Я отвечаю на его грубый поцелуй. И его совсем не нежные слова не пугают меня настолько, насколько должны. Да пусть делает всё, что угодно, лишь бы только вот также крепко держал в своих руках.
Открыв глаза на несколько секунд встречаюсь взглядом с глазами Стаса в зеркале автомобиля. Замечаю в них тревогу. А ему чего бояться? Его обожаемый друг цел и невредим. Мы сворачиваем с объездной дороги на прямую, ведущую в элитный частный сектор. Там всё время дорогу патрулируют машины вневедомственной охраны и ГАИ. Маловероятно, что кто-то может попытаться на нас напасть.
— Ты кушать хочешь? — спрашивает у меня мужчина. — Пойдём ужинать или сразу в кроватку?
— Вы устали? — удивляюсь я. Вроде бы он не брал с собой никаких документов на выходные. — Работали целый день? Видите, моё отсутствие пошло вам на пользу. Кушать не хочу. Ужинали с родителями перед тем, как я ушла.

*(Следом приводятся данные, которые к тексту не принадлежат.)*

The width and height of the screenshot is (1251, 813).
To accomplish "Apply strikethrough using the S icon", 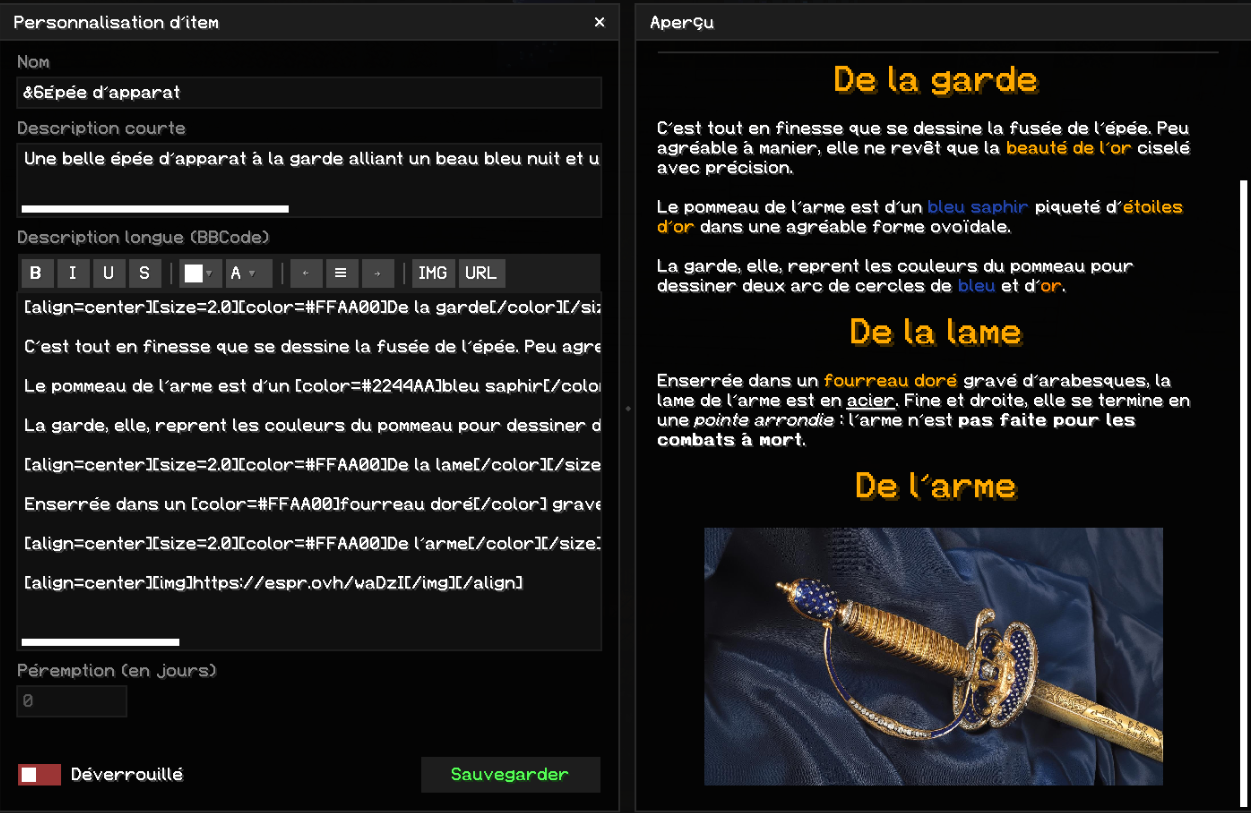I will [145, 273].
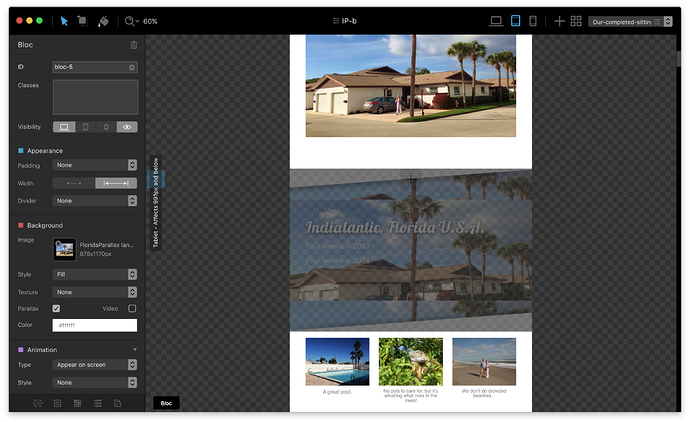Click the white background Color field

pos(95,325)
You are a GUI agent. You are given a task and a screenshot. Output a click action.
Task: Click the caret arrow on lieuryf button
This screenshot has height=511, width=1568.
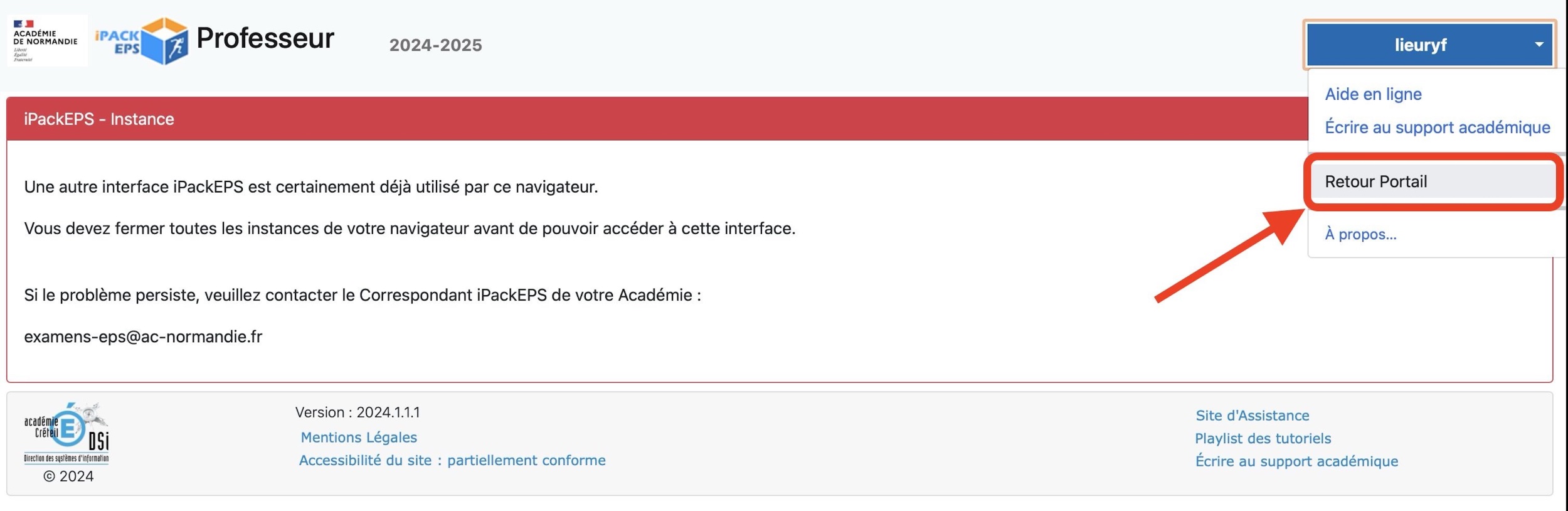[1539, 45]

— Очень пошло на пользу твоё отсутствие, — гаркает со своего места Стас. — Целый день кататься кругами. Да я все кусты по обочинам выучил. Карту местности с закрытыми глазами нарисую.
— Вы не возвращались домой? — спрашиваю у Бесова. Он не отвечает, так как мы уже въезжаем в ворота нашего двора. Я чувствую, как сжимаются на моём теле его руки, и ответ мне больше не нужен.

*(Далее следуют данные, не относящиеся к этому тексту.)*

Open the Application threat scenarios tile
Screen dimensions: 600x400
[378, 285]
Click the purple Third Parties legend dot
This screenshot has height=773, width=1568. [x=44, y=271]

Мужчина, всё ещё держа меня за руку, ведёт в сторону своей спальни. Отпускает, когда заканчивается пространство холла и начинается коридор. Далее по нему расположена спальня, кабинет и небольшая гостиная. Далеко не в первое моё посещение этого дома, я заметила, что вначале коридора, оказывается, есть тяжёлые высокие двери, которые всё время, что я помню, находились открытыми. Сейчас Леон снимает их со специального держателя и собирается закрыть. На замок.
— Леон, пусть Лиза сегодня спит наверху, — неожиданно произносит Стас и выставляет свою ногу так, чтобы друг не смог закрыть дверь. — Ты перенервничал. Сорвёшься. Ничего хорошего из этого не получится. Завтра сам обо всём пожалеешь.
— Не сорвусь, — цедит Леон. — Ты тоже устал. Отдыхай.
— Дверь не закрывай, — не убирает ногу начальник безопасности. — Она тебе чем мешает?
На этот раз Леон отвечает на непонятном мне языке. Диалект пушту. Я уже знаю его название. Несколько минут мужчины яростно спорят. В итоге Бесов буквально толкает друга в сторону и закрывает дверь. Я только теперь понимаю, что просто выбить её ногой — невозможно. Мужчина поворачивается ко мне и прижимает к стене собственным телом. Его руки забираются под маечку и нетерпеливо мнут мою грудь, рот жадно впивается в мои губы.
— Хочу тебя, Лиза. Ты представить не можешь, как сильно хочу. Придушить или любить, даже не знаю, что больше.